Emma Green has a fascinating story at The Atlantic on how Donald Trump’s appointment of Brett Kavanaugh is bringing evangelicals together. Here is a taste:
Brett Kavanaugh’s Supreme Court nomination is the consummation of one of the big bets behind the 2016 election. Many white Christians voted for Donald Trump because they believed he would appoint conservative justices who would protect religious liberty and advance the pro-life cause. Now, ostensibly, they’ve been vindicated. With less than two years in office, Trump will very possibly see the confirmation of his second Supreme Court nominee, another handpicked choice of the conservative legal establishment.

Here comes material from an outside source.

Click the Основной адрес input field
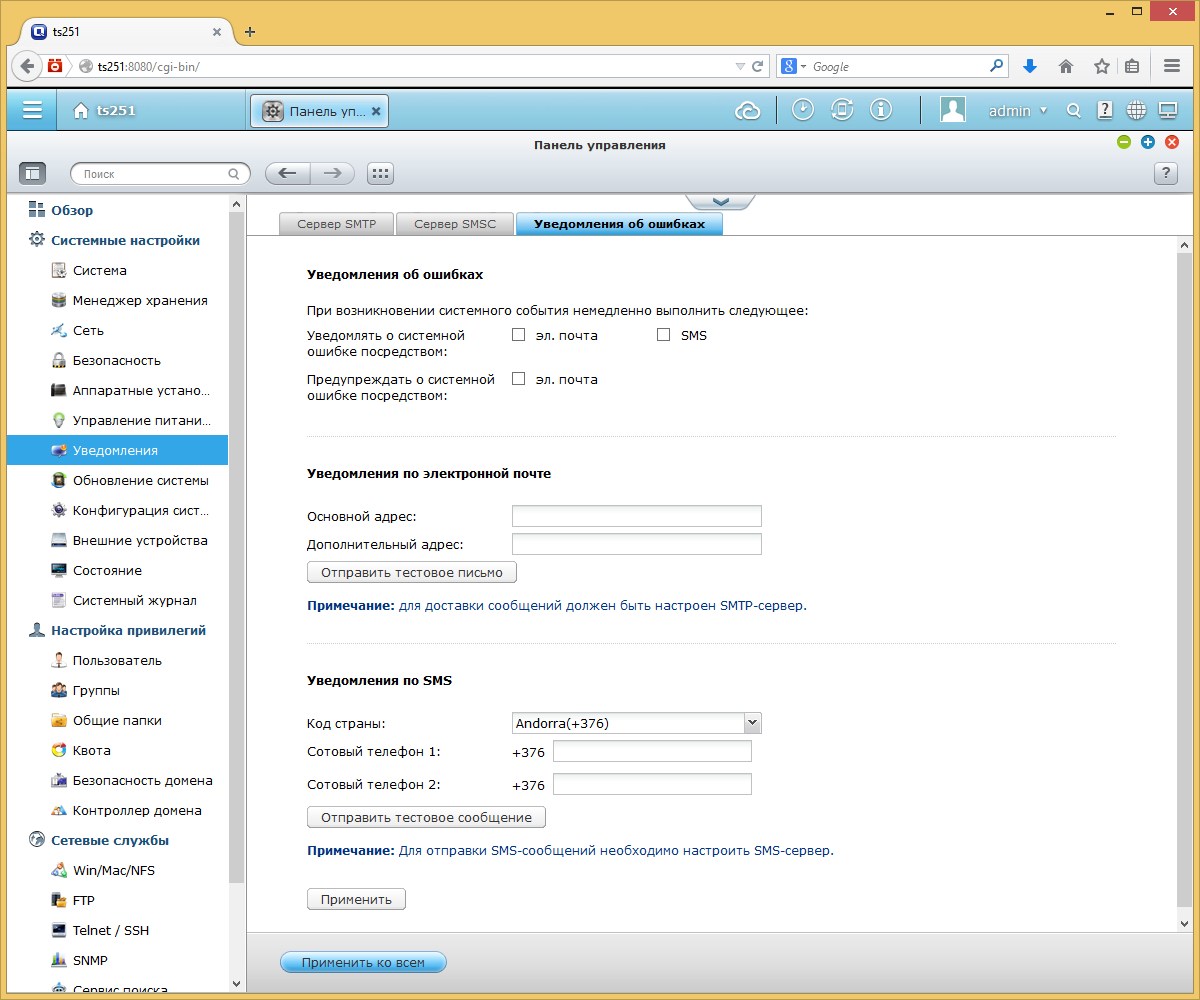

At the time, however, it wasn’t at all clear how this bet would play out. Particularly in the evangelical world, the divisions over the 2016 election were bitter. A number of prominent leaders stepped out to urge their fellow Christians to consider what their vote would say to the world. Two years later, their largely positive reaction to Kavanaugh’s nomination is one sign that the intense political fractures in the evangelical world are fading—at least on the surface, and at least for now.

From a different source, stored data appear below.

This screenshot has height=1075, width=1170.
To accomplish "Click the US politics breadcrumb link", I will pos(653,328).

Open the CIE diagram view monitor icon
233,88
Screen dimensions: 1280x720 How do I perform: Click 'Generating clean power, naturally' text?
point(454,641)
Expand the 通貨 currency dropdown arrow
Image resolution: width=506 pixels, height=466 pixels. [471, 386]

“I’ve never seen the SBC this unified,” said one of these leaders—Russell Moore, the head of the political arm of the Southern Baptist Convention—in an interview on Wednesday. That unity has emerged in personal relationships and attitudes, he said, but it also seems to be the case in politics. Eighteen months into the Trump era, evangelical leaders are looking for ways to come together under this administration, even if existential questions about the future of the evangelical movement remain.
Read the entire piece here.
If Trump is indeed winning-over his critics in the evangelical community by nominating a pro-life justice, then I wonder why these evangelicals opposed him in the first place? Was the only case against Trump in November 2016 based on the possibility that he wouldn’t follow-through on his promise to appoint conservative Supreme Court justices? Now that he has followed-through on this promise, do all the other criticisms suddenly fail to hold water?
Also, if Green’s piece is correct (and I think it is), then what does it say about the church of Jesus Christ that a president’s appointment of a Supreme Court justice is what brings us together?